The dangerous skin cancer melanoma is haunting light-skinned Estonians ever more frequently. Wouldn’t it be good if one could vaccinate oneself against this type of cancer if necessary?
Excessive sunbathing and using tanning beds might give Estonians a Southern swarthy look but, in addition, dangerously damaged cells. With bad luck this threatens to develop into melanoma, a type of skin cancer which comprises only a tenth of skin cancers but is aggressive and malignant.
Ultraviolet rays damaging the DNA of skin’s pigment cells are of cardinal importance in the development of melanoma. Oncologists estimate that melanoma incidence is increasing by 5- 7 per cent a year in Estonia. People aged 20-59 years are considered the age group at risk with a maximum risk lying with 30-year-olds.
“Melanoma is a serious problem. It is already quietly being called an epidemic,” knows Lilian Järvekülg, a scientist at the Competence Centre for Cancer Research (CCCR) in Tallinn and professor and head of the Chair of Molecular Diagnostics at Tallinn University of Technology’s Department of Gene Technology. “However, presently there is no vaccine against melanoma.”

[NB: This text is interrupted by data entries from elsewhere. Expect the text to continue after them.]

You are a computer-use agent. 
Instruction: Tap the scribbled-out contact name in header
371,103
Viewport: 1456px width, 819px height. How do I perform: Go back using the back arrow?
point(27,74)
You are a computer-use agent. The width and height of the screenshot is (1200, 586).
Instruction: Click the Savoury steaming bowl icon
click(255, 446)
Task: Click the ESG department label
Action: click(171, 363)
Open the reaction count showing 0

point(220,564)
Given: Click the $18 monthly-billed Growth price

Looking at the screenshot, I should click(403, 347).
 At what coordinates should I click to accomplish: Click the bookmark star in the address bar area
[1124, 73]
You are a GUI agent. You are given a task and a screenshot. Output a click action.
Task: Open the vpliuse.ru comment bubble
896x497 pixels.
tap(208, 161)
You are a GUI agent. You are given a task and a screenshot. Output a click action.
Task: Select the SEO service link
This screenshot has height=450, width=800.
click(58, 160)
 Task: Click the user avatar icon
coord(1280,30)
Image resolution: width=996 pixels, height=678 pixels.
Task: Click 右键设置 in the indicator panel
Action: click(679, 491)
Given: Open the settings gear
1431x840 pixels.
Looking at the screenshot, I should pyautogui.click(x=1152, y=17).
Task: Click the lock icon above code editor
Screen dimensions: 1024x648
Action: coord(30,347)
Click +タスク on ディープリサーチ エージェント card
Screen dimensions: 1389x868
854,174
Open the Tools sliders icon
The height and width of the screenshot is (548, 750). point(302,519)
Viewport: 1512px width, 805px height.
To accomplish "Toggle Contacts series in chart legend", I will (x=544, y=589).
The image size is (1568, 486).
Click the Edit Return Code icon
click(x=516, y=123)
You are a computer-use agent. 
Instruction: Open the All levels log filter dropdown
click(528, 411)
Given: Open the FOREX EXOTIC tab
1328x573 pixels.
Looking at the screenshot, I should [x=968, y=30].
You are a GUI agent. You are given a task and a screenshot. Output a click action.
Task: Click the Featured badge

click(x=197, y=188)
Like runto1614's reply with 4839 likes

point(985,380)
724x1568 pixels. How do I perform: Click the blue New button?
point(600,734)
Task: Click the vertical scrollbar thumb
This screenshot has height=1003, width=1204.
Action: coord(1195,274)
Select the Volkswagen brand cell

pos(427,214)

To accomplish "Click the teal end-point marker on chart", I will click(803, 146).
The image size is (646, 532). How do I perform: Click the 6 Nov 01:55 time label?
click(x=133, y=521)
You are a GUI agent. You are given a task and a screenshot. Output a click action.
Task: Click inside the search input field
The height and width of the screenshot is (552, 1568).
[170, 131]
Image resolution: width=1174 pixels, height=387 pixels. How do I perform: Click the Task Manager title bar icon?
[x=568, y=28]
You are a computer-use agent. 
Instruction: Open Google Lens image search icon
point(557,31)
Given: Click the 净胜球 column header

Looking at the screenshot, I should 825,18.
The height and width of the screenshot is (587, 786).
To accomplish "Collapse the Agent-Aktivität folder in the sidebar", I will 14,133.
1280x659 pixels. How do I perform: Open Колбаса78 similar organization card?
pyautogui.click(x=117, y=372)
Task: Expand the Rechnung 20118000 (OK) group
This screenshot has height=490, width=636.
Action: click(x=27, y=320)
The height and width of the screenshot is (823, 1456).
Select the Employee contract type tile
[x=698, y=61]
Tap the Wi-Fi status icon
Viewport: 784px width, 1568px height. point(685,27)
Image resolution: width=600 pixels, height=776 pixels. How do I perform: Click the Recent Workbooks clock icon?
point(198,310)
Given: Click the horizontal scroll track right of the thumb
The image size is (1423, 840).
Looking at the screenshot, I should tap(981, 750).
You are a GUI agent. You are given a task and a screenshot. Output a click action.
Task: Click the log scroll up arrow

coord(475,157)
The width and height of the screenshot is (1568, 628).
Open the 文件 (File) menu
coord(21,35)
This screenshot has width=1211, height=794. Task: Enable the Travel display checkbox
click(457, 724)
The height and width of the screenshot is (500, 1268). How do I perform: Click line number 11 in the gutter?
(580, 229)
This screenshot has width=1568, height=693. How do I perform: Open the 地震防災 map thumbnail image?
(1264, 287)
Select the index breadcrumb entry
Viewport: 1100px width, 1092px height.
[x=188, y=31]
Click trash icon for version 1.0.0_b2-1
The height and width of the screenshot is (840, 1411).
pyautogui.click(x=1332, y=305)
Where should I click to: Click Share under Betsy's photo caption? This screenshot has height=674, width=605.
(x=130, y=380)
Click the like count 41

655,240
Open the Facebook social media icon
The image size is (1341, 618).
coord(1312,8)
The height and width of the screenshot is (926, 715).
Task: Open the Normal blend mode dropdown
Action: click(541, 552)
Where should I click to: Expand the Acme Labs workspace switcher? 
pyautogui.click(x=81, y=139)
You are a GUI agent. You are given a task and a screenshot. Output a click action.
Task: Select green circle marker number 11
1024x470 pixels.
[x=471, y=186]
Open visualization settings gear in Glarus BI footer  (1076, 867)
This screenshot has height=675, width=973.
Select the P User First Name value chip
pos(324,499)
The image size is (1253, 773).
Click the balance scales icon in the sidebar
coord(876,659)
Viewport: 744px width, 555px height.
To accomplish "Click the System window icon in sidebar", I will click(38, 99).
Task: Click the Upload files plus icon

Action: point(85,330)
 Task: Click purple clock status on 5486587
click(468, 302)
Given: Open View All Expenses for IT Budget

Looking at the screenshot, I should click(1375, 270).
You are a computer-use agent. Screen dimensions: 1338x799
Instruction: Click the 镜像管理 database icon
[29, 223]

A vaccine could prove beneficial in cases where a person has been operated on for melanoma but there is a risk for the return of cancer as new metastases. In people with a familial history suggesting hereditary risk for melanoma pre-emptive vaccination might be considered – if there only was such a vaccine.
It appears that in the laboratories of CCCR operating in the building of natural sciences of TUT a candidate for the vaccine actually exists. It is true that so far it has only been tested in mice but the tests have been successful.
A few months ago scientists studied mice that had been infected with melanoma and vaccinated thereafter. The vaccine made the mice’s immune system effectively fight the melanoma.
“When we injected our vaccine to mice their melanomas started to patently regress and decrease in size,” describes Sirje Rüütel-Boudinot, immunologist at CCCR and TUT.
How does this candidate vaccine created by Estonians work? As in many other CCCR projects, synergy of different study areas was crucial here, especially the prolific cooperation of a researcher of plant viruses, Lilian Järvekülg and immunologist Sirje Rüütel-Boudinot. The idea of using plant virus A’s “empty shell”, its protein particle without the virus’s genetic code, was clasped.